Dean Rindy, McKinnon's estranged former business partner, suggests that McKinnon's admiration for the Bushes is a recent epiphany. In 1988 McKinnon worked in Washington for a political consulting firm that did the media for President Bush's Democratic opponent, Michael Dukakis. "The truth of the matter is, the firm did the race, so I can't disassociate myself from it, but I was a junior guy," McKinnon says.
Rindy says that when he and McKinnon worked together, McKinnon often expressed a lack of respect for the president. "He had nothing but contempt for George W. Bush's father. He thought that George Bush was just a doofus. We talked about politics all the time. I hesitate to quote exactly from eight or nine years ago, but I can tell you he was severely critical of George Bush and of the Republican Party. Or claimed to be. He is now in bed with people he used to ridicule."
McKinnon contends that he believed, even back then, that the Bushes were decent people, but he adds: "Yeah, you know, back then I was drinking the Democratic Kool-Aid."
Now, Mark McKinnon is sipping fortune from a chalice.
"There's no bigger credential a political consultant can put on his résumé," says McDonald, the Austin political consultant who defends McKinnon. "He's getting to do every political hack's ultimate challenge. He's in the game. He may not make it to the end, but it doesn't matter. He has his shot."
McKinnon credits Bush with restoring his faith in politics. The list of politicians he respected had been whittled down to a few, Lanier and Bullock being those he names most often. McKinnon says he liked how they were both so self-assured, which allowed them to make decisions independent of outside influence. He says he sees the same trait in Bush.

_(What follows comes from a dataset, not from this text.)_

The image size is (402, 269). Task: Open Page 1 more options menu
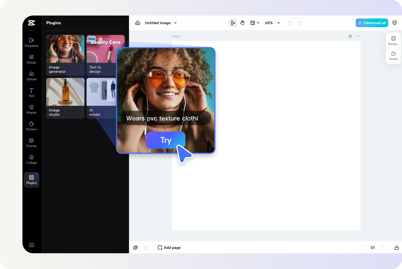(358, 36)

Lanier says he is convinced McKinnon is working for Bush for no reason other than that he believes in him.
"I think he's being absolutely 100 percent true to himself," says Lanier, a Democrat who was convinced by McKinnon and Bullock to endorse Bush for re-election in 1998. "He has gone to work for a guy who he thinks -- and I think -- is a very decent person and who will be good for the country if elected. Ten years from now, he is going to be able to look back and be very proud of the decision he has made. And I know that's going to be more important to him than any labels or anyone else's opinion."
McKinnon won't speculate on what he will do when this job is finished. He says he has no great desire to work in partisan Washington -- even if there is a Bush White House. He has an option to return to the Austin-based political consulting firm he left when he took the Bush job.
Other possibilities appear to be unlimited. He could be hired as the official videographer of the Bush administration and maybe have his work displayed for eternity at a George W. Bush presidential library. Or he could get out of politics again entirely and become a documentary filmmaker. He admits to having a half-shot documentary squirreled away somewhere. Goodness knows he would be able to find investors for any project he wants to do. All he would have to do is go down the list of contributors to the Bush campaign.
"No matter what happens," McKinnon says, "this will have been a great professional and personal experience for me."
And the future?
"I believe so strongly in Governor Bush," McKinnon says, "that I would cut the lawn at the Mansion if he asked me to."